A Tangalle la speranza è chiusa in garage
A Tangalle, Sri Lanka, ci sono i tuk tuk. E poi c’è il tuk tuk di Akila, che qualche anno fa ha pensato di trasformare il suo taxi a tre ruote in un’esperienza comoda e “instagrammabile”, come piace ai turisti occidentali ai quali offre, per tariffe sensibilmente superiori rispetto alla concorrenza, wi-fi a bordo, acqua sempre fresca, sedili in pelle immacolata e perfettamente imbottita. Ha chiamato il business “Tuk Tuk Safari” perché non propone solo un sevizio taxi, ma piccoli percorsi nei luoghi più belli della zona e fuori dalle rotte turistiche. I suoi cavalli di battaglia sono il mercato della verdura e della frutta e il porto dei pescatori, con decine di pescherecci colorati che aggiustano le reti.

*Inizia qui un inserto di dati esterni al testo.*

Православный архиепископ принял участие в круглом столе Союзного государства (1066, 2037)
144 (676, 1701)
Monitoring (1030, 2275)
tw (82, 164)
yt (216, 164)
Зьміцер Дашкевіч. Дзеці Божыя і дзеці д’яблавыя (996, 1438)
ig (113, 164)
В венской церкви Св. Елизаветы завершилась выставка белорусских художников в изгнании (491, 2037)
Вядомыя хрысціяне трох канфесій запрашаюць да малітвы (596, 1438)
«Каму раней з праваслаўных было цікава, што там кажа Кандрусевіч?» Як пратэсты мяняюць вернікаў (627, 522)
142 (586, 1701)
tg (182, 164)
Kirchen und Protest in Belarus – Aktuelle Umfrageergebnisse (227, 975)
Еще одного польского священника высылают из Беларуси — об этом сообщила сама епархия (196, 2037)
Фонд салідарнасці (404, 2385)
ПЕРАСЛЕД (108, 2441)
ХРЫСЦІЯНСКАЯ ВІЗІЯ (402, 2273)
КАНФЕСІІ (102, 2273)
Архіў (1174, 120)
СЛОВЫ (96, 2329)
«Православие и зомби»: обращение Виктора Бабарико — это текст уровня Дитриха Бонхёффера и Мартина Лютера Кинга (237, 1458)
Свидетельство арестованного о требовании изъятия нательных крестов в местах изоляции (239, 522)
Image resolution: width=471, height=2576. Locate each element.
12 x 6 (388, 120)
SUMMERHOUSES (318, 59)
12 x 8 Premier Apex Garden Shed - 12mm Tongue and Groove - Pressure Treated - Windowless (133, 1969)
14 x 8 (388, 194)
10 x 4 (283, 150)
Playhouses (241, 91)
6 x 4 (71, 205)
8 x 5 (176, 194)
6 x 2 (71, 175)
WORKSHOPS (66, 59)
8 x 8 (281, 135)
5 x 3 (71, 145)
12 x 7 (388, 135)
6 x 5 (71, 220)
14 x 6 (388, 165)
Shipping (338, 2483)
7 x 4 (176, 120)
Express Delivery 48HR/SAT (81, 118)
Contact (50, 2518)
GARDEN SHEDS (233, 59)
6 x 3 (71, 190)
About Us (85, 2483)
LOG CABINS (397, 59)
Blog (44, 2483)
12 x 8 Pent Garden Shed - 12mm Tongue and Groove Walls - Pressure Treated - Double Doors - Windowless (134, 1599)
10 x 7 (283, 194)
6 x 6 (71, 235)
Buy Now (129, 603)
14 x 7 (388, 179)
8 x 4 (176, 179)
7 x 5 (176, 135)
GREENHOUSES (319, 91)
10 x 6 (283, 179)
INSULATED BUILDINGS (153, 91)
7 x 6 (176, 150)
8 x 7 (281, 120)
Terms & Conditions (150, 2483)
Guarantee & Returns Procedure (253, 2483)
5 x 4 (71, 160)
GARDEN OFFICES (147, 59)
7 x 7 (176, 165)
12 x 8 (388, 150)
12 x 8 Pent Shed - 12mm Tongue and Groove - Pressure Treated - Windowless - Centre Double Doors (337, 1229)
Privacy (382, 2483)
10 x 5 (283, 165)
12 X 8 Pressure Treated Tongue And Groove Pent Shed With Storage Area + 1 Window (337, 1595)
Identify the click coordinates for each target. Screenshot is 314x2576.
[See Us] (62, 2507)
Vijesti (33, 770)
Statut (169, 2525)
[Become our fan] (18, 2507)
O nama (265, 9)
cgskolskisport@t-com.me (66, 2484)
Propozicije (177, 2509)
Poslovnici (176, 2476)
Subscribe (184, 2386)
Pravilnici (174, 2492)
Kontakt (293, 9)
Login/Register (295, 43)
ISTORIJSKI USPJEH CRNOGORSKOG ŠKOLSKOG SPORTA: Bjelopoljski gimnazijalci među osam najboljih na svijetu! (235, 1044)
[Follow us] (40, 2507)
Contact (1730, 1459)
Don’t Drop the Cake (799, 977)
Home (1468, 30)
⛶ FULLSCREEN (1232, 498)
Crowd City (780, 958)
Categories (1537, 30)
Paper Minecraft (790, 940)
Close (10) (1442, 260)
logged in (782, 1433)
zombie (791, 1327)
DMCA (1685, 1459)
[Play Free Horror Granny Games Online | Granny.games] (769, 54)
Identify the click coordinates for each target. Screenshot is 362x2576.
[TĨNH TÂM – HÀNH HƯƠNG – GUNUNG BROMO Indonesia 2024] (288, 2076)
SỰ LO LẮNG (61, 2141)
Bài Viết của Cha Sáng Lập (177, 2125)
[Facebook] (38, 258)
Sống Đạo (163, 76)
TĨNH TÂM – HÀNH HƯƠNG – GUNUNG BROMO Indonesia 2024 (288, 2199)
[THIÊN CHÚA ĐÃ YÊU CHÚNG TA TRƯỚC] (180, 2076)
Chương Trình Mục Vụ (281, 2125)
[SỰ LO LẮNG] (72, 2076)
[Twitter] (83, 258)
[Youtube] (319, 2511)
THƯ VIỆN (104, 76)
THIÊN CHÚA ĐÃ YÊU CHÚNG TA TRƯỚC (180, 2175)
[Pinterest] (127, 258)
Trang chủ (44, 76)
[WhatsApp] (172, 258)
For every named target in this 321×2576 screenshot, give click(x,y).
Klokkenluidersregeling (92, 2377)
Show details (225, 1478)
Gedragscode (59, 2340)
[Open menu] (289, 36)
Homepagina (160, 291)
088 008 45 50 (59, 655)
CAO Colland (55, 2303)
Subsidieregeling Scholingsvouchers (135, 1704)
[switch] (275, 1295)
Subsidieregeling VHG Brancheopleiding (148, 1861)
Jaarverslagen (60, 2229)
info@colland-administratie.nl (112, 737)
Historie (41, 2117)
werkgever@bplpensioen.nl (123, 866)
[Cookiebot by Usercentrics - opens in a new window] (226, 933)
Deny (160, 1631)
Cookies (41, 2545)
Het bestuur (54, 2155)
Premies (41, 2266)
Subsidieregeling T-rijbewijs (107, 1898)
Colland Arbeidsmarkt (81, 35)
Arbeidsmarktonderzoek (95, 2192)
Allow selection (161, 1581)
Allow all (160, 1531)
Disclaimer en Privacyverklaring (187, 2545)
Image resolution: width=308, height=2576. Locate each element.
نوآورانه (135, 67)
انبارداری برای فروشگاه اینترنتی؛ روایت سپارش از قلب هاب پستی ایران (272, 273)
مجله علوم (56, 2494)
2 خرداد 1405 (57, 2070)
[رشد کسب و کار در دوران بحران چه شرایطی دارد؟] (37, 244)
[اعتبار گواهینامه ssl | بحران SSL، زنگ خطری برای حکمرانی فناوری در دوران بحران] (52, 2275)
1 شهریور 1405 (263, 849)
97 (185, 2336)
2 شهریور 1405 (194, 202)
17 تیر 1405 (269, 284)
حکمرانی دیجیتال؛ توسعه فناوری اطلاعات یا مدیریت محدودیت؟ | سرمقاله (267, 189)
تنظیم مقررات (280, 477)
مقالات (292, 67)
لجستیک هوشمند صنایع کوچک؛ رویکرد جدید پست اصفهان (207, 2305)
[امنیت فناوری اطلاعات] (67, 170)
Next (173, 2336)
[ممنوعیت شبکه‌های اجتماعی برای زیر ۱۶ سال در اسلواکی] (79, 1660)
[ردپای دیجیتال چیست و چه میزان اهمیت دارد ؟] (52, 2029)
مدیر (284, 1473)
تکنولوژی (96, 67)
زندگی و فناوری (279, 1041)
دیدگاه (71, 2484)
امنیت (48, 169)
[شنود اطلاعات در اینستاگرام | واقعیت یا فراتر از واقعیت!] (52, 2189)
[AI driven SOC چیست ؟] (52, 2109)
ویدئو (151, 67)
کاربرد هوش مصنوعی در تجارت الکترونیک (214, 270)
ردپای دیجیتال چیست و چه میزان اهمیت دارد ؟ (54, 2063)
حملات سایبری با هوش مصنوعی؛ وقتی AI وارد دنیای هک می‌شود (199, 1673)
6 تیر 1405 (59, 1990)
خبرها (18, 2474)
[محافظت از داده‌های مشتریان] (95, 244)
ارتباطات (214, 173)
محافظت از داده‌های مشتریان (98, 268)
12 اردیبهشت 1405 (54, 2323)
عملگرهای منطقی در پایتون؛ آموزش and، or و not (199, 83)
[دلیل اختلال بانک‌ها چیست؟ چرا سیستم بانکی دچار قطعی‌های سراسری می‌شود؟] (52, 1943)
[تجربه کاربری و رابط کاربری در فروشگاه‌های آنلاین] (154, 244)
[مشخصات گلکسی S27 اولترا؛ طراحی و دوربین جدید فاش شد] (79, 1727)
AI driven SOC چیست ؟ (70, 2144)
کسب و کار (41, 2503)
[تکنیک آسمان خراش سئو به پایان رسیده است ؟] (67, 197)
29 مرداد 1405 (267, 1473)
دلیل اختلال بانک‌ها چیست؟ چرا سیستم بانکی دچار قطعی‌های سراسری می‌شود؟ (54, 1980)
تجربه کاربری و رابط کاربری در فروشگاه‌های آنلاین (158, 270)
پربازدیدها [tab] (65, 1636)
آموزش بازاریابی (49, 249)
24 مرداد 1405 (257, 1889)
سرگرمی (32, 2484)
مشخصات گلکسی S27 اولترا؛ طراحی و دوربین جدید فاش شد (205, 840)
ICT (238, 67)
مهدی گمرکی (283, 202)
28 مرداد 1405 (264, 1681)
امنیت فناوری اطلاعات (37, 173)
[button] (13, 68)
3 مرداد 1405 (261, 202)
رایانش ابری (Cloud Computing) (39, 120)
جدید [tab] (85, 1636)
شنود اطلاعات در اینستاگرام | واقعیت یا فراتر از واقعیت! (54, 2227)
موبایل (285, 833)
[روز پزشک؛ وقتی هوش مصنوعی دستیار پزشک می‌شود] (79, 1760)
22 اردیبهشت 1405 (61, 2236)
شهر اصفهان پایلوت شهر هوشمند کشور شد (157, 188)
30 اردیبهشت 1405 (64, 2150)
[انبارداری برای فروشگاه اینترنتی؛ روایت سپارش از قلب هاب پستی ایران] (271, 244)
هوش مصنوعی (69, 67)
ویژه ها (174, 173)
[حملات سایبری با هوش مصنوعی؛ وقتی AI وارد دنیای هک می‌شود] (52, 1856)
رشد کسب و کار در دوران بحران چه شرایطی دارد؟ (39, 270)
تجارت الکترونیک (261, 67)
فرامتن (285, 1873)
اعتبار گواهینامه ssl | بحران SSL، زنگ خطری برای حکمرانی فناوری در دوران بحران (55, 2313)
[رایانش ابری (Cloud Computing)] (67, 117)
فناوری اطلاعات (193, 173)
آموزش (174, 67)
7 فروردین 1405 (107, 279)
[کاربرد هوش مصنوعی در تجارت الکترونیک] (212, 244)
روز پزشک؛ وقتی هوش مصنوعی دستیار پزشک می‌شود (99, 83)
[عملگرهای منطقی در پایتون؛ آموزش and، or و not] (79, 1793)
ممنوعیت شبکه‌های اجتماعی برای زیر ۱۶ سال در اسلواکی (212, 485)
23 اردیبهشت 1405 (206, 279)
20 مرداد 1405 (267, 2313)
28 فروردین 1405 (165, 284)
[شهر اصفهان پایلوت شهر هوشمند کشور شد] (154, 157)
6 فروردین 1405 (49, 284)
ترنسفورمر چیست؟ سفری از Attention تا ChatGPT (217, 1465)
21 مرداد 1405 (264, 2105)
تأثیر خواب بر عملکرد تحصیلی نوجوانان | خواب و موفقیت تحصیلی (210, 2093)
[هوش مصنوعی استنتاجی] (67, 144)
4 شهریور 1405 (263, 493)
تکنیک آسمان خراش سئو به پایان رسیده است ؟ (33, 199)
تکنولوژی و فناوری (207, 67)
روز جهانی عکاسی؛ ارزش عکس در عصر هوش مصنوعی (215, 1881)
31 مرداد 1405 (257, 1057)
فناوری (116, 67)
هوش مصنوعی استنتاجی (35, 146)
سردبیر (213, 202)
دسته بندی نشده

«Guadagnavo 70mila rupie al mese – dice Akila – sono circa 340 euro, forse a voi sembra poco, ma non lo è. Alla fine dell’anno il mio era il doppio di uno stipendio medio». Il suo ultimo giorno di lavoro è stato il 16 marzo, quando un decreto ha stabilito che chiunque venisse in contatto con turisti doveva poi entrare in quarantena; poi il 20 marzo è stato proclamato il coprifuoco. «Ho messo il tuk tuk nel garage e non l’ho più tirato fuori: sull’isola sono rimasti pochissimi turisti, solo quelli che non sono riusciti a rientrare prima che l’aeroporto chiudesse. Non possono comunque fare niente perché è tutto chiuso: il mio tuk tuk non serve. Non guadagno più niente».
A oggi, in tutta Sri Lanka, si registrano poco più di 500 casi di Covid-19 e sette decessi. Il primo srilankese morto è deceduto il 3 marzo, però in Italia. «Il presidente è stato bravo a chiudere tutto – conclude Akila – il nostro sistema sanitario non avrebbe retto. Però il turismo è la prima fonte di guadagno dell’isola e non so quando qualcuno avrà voglia di tornare qui. Non parlo solo di avere i soldi per farlo o di poterlo fare perché ci sono gli aerei. Intendo anche che magari, nella testa delle persone, viaggiare non sarà più una cosa importante. Noi possiamo solo sperare».